2012年6月生活記録 第4期生 武田太一[2012年07月01日(Sun)]
ボストンでは時々35度を超える猛暑日が数日続き、夜は熱帯夜で寝にくかった。しかしそれが過ぎると今度は一気に肌寒くなり、長袖が欠かせないときもある。ボストンで生まれ育った人ですら今年はおかしな気候と言っているほど、本当におかしい。
●研究入門
5月下旬から続いていた研究入門の講義がようやく終わった。一番大変だったのは論文を10本読んでそれぞれの要約を書くという課題であった。

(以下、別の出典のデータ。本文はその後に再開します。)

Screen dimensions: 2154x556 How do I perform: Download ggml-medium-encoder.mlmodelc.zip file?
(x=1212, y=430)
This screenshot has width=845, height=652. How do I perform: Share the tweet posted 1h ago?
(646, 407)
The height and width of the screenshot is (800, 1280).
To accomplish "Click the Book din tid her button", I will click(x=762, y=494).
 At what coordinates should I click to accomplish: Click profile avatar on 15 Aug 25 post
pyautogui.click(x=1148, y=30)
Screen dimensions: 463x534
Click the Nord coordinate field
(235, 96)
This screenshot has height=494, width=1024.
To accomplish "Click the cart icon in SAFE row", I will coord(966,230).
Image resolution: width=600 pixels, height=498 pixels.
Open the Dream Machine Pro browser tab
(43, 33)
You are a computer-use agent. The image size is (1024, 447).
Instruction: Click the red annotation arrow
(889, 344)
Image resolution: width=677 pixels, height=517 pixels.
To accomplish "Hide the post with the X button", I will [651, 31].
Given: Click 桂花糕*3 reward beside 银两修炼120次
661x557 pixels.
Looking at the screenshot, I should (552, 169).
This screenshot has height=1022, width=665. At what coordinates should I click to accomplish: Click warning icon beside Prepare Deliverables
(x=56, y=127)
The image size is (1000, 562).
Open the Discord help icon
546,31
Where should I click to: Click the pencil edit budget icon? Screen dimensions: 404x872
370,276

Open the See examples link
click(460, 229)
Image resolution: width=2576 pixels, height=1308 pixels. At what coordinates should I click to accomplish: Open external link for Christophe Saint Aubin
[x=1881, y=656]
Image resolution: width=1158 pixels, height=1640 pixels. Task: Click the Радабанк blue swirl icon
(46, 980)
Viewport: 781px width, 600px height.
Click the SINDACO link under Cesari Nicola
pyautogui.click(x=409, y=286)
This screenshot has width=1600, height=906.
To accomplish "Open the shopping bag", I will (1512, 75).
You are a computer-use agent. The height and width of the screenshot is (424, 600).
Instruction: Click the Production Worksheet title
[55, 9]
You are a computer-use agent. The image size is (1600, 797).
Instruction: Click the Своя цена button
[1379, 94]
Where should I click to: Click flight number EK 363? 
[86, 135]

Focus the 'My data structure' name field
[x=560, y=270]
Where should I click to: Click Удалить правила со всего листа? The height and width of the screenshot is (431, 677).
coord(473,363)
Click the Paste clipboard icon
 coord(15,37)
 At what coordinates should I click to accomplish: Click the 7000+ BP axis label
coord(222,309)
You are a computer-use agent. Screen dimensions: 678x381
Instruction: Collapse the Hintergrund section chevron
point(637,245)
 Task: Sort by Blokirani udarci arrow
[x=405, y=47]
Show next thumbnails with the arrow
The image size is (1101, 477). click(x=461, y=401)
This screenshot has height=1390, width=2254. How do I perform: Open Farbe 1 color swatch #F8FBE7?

これは最終課題である研究計画書を作成するための参考文献になるのだが、教科書と違って論文の方が難解な説明が多いため、読むのにだいぶ時間がかかってしまった。ほとんどの課題の〆切を特別に伸ばしてもらったおかげで、ちゃんと取り組むことができ安堵している。この研究入門は論文の読み方なども導入されているため、今までの講義でいろんな論文を読んできた学生たちにとっては、なぜコースの最初で必須講義として受講出来ないのかという声があがった。しかし、この講義で学んだことは次の秋学期の修士論文で役に立つのは確実だろう。

木の下で休息
●誰がろう重複児の教育に適しているか
これは先の研究入門で私が作成した研究計画書のタイトルである。この研究計画書を作成するにあたって、ろう重複児に関するデータを集めてきた。私の考えではろう重複児を指導するにあたって、ろう教育コースだけではなく、特別支援教育コースも受講したことがある教員の方が適しているのではないかと思っている。というのも、重複障害の場合は他の障害も合わせ持っているため、その他の障害の特性について知っておかねばならないからである。
アメリカの場合、ろう児のうち40%が何らかの障害を併せ持っている。そのうち5.5%が視覚障害、5.4%が発達遅延、8%が学習障害、5.4%が注意欠陥/注意欠陥多動性障害、8.3%が知的障害、1.7%が自閉症となっている。その上、1つの障害だけでなく複数の障害を併せ持っている児童もいる。そのため、彼らに対してはさらに独特の支援が必要になってくる。
重複障害を有しているかどうかの診断は難しいとされている。例えば聾自閉症の場合は聴覚障害の診断が新生児スクリーニングの関係もあり早い。しかし自閉症と診断されるのは後になってからである。これは自閉症の診断が新生児〜乳幼児の間では困難だからである。また知的障害との重複についても知能指数の程度とコミュニケーション能力で的確な判断が難しい。しかしここ近年、診断の技術も向上しているので早期介入/支援の必要性がさらに求められている。
聾学校の教育体制もろう重複児への学習到達度と関連性があるのではないかと思う。ボストンにいて2つの聾学校で実習やボランティアをしてきたが、ある聾学校では幼稚部の段階では口話教育が個別指導計画で決められている。しかし、重複児の状況を見ると全く言葉の発信が見られない。(普通のろう児でも口数は少ないのだが…)逆にバイリンガル教育を提唱している聾学校では重複児の語彙数は多い。自分から積極的にコミュニケーションをとろうとする姿勢が見られ、また相手の言うことも理解出来ている方である。これは学校のどこにおいても手話によるコミュニケーションが徹底しているからであり、児童たちは学校生活で目からの情報が常に得られるようになっており、また児童同士、先生との会話を通して自然に言語を習得しているからであろう。このため小さい頃に手話によるコミュニケーションの基礎を培うことはとても重要なことである。皮肉なことに、個別障害者教育法の基で作られる個別指導計画は口話教育が大事と考える専門家によって決められることも多く、また家庭で手話が使えないことも考慮した上で様々な改善や支援が求められている。
●夏学期2
ゆっくり休む暇もなく、7月から夏学期パート2が始まる。必修講義がないため講義を取らないまま休みを堪能するのもありだがそれだともったいないので、1つぐらいは取っておきたいと思い、選択したのが異文化心理学である。日本にいた頃はろう文化と聴文化の違いでしかイメージがなかったのだが、アメリカにいると自分が外国人=日本の文化を持っている、さらに多くの移民が集まるのでそれぞれの国の文化が聾学校の中にも現れる。そのために起こる文化の違いや摩擦について知っておくことで、今後に活かせるだろうと思った次第である。講義が始まるのをとても楽しみにしている。